▶ _Exercises_:
[1] How would you render this sentence from the radiosurgery announcement in Spanish: "Stereotactic radiosurgery (SRS) is a well-studied treatment for many primary and metastatic brain tumors."
[2] Can you retype the radiosurgery announcement from "Stereotactic radiosurgery (SRS)" up to and including "currently lack access.", with nothing changed?

▶ _Document excerpt_:
Announcing the Installation of Pioneering Radiosurgery Platform at Japanese Bullet Train Station

Utsunomiya Neurospine Center to set new standard of patient convenience for novel, non-invasive brain tumor treatments.

ZAP Surgical Systems, Inc. today announced installation of its first ZAP-X® Gyroscopic Radiosurgery® platform in Japan. Using a new vault-free design that typically eliminates the need for costly shielded radiation treatment rooms, the new ZAP-X is located at the newly redeveloped Utsunomiya bullet train station in Japan’s Tochigi Prefecture. Operated by the Utsunomiya Neurospine Center Symphony Hospital, the site will offer non-invasive outpatient treatments for many brain tumors that historically required invasive surgical procedures.

Stereotactic radiosurgery (SRS) is a well-studied treatment for many primary and metastatic brain tumors. Compared to conventional surgery, radiosurgery can provide equivalent to superior clinical outcomes, yet offers eligible patients a painless procedure with no anesthesia, no incision, and often no recovery period. Despite the advantages, significant radiation shielding costs and infrastructure requirements of previous-generation SRS systems have limited widespread access to this potentially life-saving therapy.

Taking advantage of technological innovations that for the first time make dedicated radiosurgery feasible outside of large academic hospital settings, this installation of the ZAP-X platform marks a significant step forward in making world-class SRS available to millions of potential patients that currently lack access.

“With an estimated 24-45% of cancer patients developing brain metastases during the course of their disease, ZAP-X now allows us to bring the most advanced SRS technology to a significant patient population – one that continues to grow, particularly as cancer survival rates improve,” said Professor Phyo Kim, MD, PhD, lead for the ZAP-X program at Utsunomiya Neurospine Center, and former Chief Professor of Neurosurgery at Dokkyo University. “By bringing advanced radiosurgery to a convenient and entirely new setting outside of the large urban hospital, we look forward to working with ZAP to make SRS accessible to more patients in more places.”

▶ _Provided material_:
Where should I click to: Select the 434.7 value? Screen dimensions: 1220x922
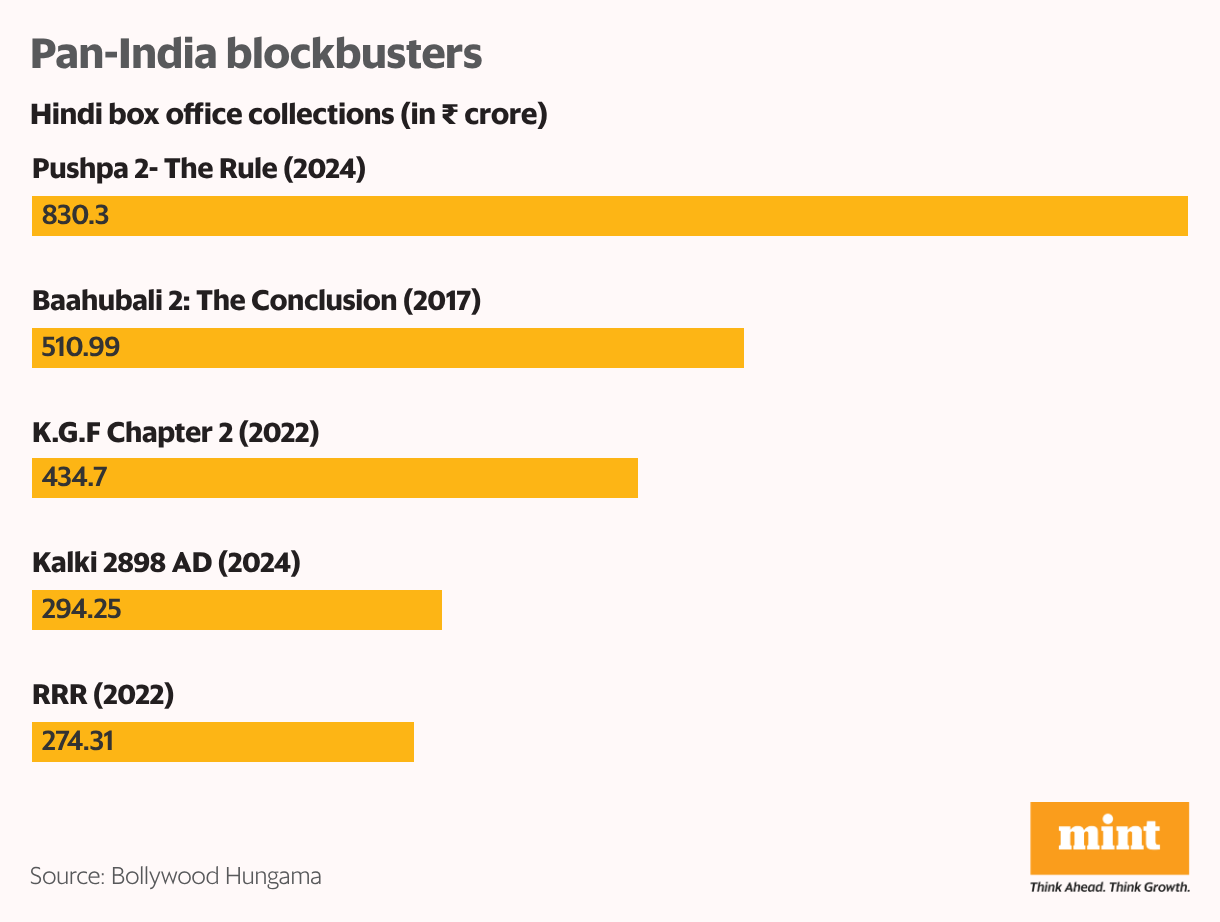75,478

▶ _Task-by-task results_:
[1] La radiocirugía estereotáctica (SRS) es un tratamiento bien estudiado para muchos tumores cerebrales primarios y metastásicos.

[2]
Stereotactic radiosurgery (SRS) is a well-studied treatment for many primary and metastatic brain tumors. Compared to conventional surgery, radiosurgery can provide equivalent to superior clinical outcomes, yet offers eligible patients a painless procedure with no anesthesia, no incision, and often no recovery period. Despite the advantages, significant radiation shielding costs and infrastructure requirements of previous-generation SRS systems have limited widespread access to this potentially life-saving therapy.

Taking advantage of technological innovations that for the first time make dedicated radiosurgery feasible outside of large academic hospital settings, this installation of the ZAP-X platform marks a significant step forward in making world-class SRS available to millions of potential patients that currently lack access.